## Material supplied
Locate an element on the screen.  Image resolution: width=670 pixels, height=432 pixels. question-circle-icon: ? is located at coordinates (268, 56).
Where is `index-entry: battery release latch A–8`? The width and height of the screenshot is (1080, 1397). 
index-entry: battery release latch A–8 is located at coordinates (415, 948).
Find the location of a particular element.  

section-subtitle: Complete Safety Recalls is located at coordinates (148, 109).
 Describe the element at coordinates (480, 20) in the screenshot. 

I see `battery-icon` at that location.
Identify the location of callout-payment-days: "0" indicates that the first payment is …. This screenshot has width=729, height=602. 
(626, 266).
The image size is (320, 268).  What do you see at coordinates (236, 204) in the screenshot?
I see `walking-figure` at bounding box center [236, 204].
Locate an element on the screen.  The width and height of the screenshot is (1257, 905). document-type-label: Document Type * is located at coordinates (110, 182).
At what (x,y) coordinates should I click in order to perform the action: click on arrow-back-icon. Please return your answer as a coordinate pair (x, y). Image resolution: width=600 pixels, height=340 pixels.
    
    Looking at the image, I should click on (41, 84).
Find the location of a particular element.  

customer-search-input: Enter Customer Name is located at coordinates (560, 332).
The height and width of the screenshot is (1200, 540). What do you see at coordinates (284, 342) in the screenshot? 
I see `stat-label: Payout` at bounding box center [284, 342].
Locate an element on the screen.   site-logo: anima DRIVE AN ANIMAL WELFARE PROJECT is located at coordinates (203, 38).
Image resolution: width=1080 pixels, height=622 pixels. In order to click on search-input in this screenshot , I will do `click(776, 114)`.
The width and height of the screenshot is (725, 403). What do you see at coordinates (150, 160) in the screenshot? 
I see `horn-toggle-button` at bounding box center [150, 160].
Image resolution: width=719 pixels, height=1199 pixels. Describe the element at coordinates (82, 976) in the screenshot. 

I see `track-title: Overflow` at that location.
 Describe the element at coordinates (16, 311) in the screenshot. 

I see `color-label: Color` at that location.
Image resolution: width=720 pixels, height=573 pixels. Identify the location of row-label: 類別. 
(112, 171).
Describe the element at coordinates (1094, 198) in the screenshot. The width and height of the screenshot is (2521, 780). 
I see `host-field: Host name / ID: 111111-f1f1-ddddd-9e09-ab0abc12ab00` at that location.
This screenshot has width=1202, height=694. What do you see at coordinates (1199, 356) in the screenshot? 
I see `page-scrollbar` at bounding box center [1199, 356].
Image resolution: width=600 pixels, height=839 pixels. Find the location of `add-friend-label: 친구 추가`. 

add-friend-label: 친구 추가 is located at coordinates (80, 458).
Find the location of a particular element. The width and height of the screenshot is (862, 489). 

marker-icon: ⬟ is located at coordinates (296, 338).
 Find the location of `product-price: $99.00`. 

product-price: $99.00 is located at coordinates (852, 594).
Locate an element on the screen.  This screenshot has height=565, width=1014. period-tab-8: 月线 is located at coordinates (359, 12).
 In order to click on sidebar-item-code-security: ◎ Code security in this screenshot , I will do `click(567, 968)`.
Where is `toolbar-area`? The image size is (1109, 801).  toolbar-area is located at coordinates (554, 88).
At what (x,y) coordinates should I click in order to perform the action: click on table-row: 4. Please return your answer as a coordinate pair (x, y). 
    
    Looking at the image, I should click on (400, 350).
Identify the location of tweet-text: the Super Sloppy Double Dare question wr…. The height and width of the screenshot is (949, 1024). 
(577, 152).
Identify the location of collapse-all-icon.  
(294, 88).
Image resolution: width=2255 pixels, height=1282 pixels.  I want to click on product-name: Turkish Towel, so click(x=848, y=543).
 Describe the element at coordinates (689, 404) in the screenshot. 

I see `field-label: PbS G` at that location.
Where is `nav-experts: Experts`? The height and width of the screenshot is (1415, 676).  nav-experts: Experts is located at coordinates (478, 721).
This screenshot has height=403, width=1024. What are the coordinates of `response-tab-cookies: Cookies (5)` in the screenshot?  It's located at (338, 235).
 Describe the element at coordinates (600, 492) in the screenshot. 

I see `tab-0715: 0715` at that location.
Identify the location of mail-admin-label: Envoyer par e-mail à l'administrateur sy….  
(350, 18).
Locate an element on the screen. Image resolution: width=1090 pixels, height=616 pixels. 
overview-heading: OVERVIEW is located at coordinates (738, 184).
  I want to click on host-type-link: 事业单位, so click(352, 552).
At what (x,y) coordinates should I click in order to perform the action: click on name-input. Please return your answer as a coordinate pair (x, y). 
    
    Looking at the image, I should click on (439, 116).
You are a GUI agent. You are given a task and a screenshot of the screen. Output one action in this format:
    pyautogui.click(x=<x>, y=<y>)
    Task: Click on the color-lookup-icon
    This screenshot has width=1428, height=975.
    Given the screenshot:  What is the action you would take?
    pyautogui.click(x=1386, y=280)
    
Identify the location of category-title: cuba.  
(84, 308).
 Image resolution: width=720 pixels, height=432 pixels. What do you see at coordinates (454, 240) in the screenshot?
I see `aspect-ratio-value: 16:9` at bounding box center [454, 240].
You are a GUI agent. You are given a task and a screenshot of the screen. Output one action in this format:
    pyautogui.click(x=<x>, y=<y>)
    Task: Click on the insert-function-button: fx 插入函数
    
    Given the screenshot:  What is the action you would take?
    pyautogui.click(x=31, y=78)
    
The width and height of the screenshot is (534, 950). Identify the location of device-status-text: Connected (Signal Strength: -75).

## Problem description
Copy all of the records above word for word, changing nothing.

## Solution below
Locate an element on the screen.  Image resolution: width=670 pixels, height=432 pixels. question-circle-icon: ? is located at coordinates (268, 56).
Where is `index-entry: battery release latch A–8`? The width and height of the screenshot is (1080, 1397). 
index-entry: battery release latch A–8 is located at coordinates (415, 948).
Find the location of a particular element.  

section-subtitle: Complete Safety Recalls is located at coordinates (148, 109).
 Describe the element at coordinates (480, 20) in the screenshot. 

I see `battery-icon` at that location.
Identify the location of callout-payment-days: "0" indicates that the first payment is …. This screenshot has width=729, height=602. 
(626, 266).
The image size is (320, 268).  What do you see at coordinates (236, 204) in the screenshot?
I see `walking-figure` at bounding box center [236, 204].
Locate an element on the screen.  The width and height of the screenshot is (1257, 905). document-type-label: Document Type * is located at coordinates (110, 182).
At what (x,y) coordinates should I click in order to perform the action: click on arrow-back-icon. Please return your answer as a coordinate pair (x, y). Image resolution: width=600 pixels, height=340 pixels.
    
    Looking at the image, I should click on (41, 84).
Find the location of a particular element.  

customer-search-input: Enter Customer Name is located at coordinates (560, 332).
The height and width of the screenshot is (1200, 540). What do you see at coordinates (284, 342) in the screenshot? 
I see `stat-label: Payout` at bounding box center [284, 342].
Locate an element on the screen.   site-logo: anima DRIVE AN ANIMAL WELFARE PROJECT is located at coordinates (203, 38).
Image resolution: width=1080 pixels, height=622 pixels. In order to click on search-input in this screenshot , I will do `click(776, 114)`.
The width and height of the screenshot is (725, 403). What do you see at coordinates (150, 160) in the screenshot? 
I see `horn-toggle-button` at bounding box center [150, 160].
Image resolution: width=719 pixels, height=1199 pixels. Describe the element at coordinates (82, 976) in the screenshot. 

I see `track-title: Overflow` at that location.
 Describe the element at coordinates (16, 311) in the screenshot. 

I see `color-label: Color` at that location.
Image resolution: width=720 pixels, height=573 pixels. Identify the location of row-label: 類別. 
(112, 171).
Describe the element at coordinates (1094, 198) in the screenshot. The width and height of the screenshot is (2521, 780). 
I see `host-field: Host name / ID: 111111-f1f1-ddddd-9e09-ab0abc12ab00` at that location.
This screenshot has width=1202, height=694. What do you see at coordinates (1199, 356) in the screenshot? 
I see `page-scrollbar` at bounding box center [1199, 356].
Image resolution: width=600 pixels, height=839 pixels. Find the location of `add-friend-label: 친구 추가`. 

add-friend-label: 친구 추가 is located at coordinates (80, 458).
Find the location of a particular element. The width and height of the screenshot is (862, 489). 

marker-icon: ⬟ is located at coordinates (296, 338).
 Find the location of `product-price: $99.00`. 

product-price: $99.00 is located at coordinates (852, 594).
Locate an element on the screen.  This screenshot has height=565, width=1014. period-tab-8: 月线 is located at coordinates (359, 12).
 In order to click on sidebar-item-code-security: ◎ Code security in this screenshot , I will do `click(567, 968)`.
Where is `toolbar-area`? The image size is (1109, 801).  toolbar-area is located at coordinates (554, 88).
At what (x,y) coordinates should I click in order to perform the action: click on table-row: 4. Please return your answer as a coordinate pair (x, y). 
    
    Looking at the image, I should click on (400, 350).
Identify the location of tweet-text: the Super Sloppy Double Dare question wr…. The height and width of the screenshot is (949, 1024). 
(577, 152).
Identify the location of collapse-all-icon.  
(294, 88).
Image resolution: width=2255 pixels, height=1282 pixels.  I want to click on product-name: Turkish Towel, so click(x=848, y=543).
 Describe the element at coordinates (689, 404) in the screenshot. 

I see `field-label: PbS G` at that location.
Where is `nav-experts: Experts`? The height and width of the screenshot is (1415, 676).  nav-experts: Experts is located at coordinates (478, 721).
This screenshot has height=403, width=1024. What are the coordinates of `response-tab-cookies: Cookies (5)` in the screenshot?  It's located at (338, 235).
 Describe the element at coordinates (600, 492) in the screenshot. 

I see `tab-0715: 0715` at that location.
Identify the location of mail-admin-label: Envoyer par e-mail à l'administrateur sy….  
(350, 18).
Locate an element on the screen. Image resolution: width=1090 pixels, height=616 pixels. 
overview-heading: OVERVIEW is located at coordinates (738, 184).
  I want to click on host-type-link: 事业单位, so click(352, 552).
At what (x,y) coordinates should I click in order to perform the action: click on name-input. Please return your answer as a coordinate pair (x, y). 
    
    Looking at the image, I should click on (439, 116).
You are a GUI agent. You are given a task and a screenshot of the screen. Output one action in this format:
    pyautogui.click(x=<x>, y=<y>)
    Task: Click on the color-lookup-icon
    This screenshot has width=1428, height=975.
    Given the screenshot:  What is the action you would take?
    pyautogui.click(x=1386, y=280)
    
Identify the location of category-title: cuba.  
(84, 308).
 Image resolution: width=720 pixels, height=432 pixels. What do you see at coordinates (454, 240) in the screenshot?
I see `aspect-ratio-value: 16:9` at bounding box center [454, 240].
You are a GUI agent. You are given a task and a screenshot of the screen. Output one action in this format:
    pyautogui.click(x=<x>, y=<y>)
    Task: Click on the insert-function-button: fx 插入函数
    
    Given the screenshot:  What is the action you would take?
    pyautogui.click(x=31, y=78)
    
The width and height of the screenshot is (534, 950). Identify the location of device-status-text: Connected (Signal Strength: -75).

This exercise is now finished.